THE TASK >> Every line of the records below that holds the word "computer" should be copied out.
___ RECORDS FOR PROCESSING
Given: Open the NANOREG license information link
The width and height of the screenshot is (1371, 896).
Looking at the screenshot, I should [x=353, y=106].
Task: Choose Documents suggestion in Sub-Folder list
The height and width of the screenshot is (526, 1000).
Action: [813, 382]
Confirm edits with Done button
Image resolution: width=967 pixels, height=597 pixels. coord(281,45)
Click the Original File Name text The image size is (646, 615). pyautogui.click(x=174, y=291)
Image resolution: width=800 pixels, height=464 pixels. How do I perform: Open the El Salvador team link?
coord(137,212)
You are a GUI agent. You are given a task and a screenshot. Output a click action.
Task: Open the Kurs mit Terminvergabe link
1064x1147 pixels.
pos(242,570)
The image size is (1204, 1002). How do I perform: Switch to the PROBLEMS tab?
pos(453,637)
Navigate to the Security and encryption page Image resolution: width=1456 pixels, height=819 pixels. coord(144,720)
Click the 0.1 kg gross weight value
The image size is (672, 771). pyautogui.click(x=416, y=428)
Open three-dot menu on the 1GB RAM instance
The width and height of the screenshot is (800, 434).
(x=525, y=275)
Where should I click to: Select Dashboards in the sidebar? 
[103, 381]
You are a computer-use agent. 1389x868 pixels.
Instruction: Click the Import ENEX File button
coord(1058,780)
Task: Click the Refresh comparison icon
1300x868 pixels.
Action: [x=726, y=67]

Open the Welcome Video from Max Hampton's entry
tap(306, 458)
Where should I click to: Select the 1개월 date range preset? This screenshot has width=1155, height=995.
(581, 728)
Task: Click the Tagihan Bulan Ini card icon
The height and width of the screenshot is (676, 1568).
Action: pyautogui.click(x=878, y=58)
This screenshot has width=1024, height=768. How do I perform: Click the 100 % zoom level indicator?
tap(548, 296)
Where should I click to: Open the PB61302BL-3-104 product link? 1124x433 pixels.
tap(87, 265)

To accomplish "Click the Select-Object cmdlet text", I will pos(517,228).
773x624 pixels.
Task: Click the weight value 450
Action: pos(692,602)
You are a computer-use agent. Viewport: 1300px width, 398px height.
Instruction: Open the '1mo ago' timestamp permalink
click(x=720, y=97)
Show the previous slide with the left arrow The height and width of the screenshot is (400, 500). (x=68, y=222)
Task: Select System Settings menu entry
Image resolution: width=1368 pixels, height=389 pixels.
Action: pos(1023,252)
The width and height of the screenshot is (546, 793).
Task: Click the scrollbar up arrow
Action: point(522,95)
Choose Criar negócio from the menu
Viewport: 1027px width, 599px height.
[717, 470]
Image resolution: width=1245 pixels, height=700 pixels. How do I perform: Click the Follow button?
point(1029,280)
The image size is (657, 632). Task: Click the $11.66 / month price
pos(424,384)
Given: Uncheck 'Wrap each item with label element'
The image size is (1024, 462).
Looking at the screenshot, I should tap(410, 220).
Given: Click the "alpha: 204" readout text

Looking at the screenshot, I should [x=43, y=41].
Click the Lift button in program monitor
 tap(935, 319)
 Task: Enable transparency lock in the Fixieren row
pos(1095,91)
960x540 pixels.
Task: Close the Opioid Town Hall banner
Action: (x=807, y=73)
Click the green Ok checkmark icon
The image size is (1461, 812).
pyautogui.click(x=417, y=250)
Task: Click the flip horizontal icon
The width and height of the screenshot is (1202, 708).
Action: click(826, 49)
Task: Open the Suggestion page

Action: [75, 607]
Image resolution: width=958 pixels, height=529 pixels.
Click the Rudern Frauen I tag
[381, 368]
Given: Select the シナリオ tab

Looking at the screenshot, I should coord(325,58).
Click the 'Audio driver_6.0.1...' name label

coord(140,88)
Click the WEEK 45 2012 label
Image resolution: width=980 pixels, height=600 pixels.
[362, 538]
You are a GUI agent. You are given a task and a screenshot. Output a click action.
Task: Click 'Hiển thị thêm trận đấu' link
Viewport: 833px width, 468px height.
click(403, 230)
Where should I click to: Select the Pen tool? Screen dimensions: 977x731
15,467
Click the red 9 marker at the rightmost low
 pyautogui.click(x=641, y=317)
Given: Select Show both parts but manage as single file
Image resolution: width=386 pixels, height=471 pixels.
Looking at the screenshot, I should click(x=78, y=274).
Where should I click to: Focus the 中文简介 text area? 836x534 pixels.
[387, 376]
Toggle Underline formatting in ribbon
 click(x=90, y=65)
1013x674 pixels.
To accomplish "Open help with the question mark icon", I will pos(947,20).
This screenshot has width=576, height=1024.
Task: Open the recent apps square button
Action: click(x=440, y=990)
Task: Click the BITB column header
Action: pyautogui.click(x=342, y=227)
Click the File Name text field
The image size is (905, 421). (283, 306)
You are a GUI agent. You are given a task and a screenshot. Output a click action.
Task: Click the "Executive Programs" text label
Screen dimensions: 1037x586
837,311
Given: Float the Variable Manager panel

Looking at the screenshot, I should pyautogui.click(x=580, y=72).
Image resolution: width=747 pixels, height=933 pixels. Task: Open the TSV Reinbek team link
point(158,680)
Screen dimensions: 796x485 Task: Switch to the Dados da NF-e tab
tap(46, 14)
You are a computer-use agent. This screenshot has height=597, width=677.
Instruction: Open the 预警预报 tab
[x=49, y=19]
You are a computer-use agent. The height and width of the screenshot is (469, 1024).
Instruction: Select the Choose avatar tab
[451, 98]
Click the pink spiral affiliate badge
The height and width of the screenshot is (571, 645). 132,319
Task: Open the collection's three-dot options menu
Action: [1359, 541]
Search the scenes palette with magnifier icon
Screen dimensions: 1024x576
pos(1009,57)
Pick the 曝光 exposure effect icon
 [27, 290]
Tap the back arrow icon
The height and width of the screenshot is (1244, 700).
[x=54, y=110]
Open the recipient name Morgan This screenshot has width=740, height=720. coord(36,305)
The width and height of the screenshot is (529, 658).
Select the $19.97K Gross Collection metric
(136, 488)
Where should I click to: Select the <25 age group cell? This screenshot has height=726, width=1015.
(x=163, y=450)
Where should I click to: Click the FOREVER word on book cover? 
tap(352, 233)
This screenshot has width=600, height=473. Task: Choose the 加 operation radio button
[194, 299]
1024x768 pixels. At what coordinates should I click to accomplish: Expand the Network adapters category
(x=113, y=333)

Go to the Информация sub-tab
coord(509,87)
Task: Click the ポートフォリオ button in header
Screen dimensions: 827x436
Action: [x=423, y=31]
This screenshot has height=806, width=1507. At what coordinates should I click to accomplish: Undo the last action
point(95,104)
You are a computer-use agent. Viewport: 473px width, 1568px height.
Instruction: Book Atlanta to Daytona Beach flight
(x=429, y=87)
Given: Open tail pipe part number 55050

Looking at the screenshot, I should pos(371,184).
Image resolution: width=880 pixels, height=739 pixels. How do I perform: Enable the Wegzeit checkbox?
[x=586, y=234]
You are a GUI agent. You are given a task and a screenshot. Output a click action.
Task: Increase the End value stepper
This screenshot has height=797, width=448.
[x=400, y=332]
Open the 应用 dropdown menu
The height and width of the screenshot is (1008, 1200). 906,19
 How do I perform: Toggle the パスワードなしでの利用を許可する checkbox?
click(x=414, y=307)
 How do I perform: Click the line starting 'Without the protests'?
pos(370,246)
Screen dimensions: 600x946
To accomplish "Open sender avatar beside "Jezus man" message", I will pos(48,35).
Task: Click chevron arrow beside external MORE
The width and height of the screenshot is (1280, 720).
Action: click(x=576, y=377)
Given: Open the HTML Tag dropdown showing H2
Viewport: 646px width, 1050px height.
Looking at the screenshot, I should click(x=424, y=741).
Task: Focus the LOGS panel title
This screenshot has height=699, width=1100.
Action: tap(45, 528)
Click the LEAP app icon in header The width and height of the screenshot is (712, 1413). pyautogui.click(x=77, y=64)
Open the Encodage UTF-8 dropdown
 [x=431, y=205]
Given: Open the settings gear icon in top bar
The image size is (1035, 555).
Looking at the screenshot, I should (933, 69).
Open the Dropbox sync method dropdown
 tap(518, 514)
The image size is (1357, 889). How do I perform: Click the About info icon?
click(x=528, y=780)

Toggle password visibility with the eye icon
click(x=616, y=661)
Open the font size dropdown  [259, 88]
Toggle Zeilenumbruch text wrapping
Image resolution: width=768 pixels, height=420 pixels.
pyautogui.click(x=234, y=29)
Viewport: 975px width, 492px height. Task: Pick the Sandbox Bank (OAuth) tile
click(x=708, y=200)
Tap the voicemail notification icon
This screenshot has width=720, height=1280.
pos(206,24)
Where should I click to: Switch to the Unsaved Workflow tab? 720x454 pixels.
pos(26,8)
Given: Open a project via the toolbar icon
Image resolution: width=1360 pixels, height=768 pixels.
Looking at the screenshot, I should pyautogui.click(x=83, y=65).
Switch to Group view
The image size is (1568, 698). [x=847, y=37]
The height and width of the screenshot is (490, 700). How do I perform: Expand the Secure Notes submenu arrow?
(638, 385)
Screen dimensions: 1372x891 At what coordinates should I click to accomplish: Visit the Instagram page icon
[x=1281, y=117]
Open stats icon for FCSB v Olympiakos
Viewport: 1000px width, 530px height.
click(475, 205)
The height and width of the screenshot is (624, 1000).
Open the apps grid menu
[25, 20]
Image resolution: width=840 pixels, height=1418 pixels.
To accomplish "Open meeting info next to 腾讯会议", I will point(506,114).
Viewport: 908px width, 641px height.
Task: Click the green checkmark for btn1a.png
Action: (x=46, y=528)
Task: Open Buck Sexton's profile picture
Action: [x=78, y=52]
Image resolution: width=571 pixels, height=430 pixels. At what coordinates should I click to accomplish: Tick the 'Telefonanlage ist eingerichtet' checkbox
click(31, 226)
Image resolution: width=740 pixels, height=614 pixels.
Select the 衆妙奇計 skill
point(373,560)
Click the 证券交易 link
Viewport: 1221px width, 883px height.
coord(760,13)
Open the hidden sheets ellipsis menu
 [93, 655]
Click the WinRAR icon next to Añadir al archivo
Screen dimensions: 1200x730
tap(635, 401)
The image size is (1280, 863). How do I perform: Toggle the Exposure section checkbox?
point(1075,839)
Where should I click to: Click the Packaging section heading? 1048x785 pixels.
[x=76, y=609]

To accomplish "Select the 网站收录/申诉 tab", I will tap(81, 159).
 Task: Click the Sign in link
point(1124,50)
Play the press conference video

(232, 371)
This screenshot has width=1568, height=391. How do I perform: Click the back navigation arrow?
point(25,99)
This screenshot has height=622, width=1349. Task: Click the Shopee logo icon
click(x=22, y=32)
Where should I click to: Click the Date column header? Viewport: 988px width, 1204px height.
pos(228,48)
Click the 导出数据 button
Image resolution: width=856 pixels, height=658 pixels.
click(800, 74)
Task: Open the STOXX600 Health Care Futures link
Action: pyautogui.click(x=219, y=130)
______
ANSWER BOX >>
You are a computer-use agent. 1389x868 pixels.
You are a computer-use agent. Viewport: 1300px width, 398px height.
You are a computer-use agent. This screenshot has height=597, width=677.
You are a computer-use agent. The height and width of the screenshot is (469, 1024).
You are a computer-use agent. Viewport: 473px width, 1568px height.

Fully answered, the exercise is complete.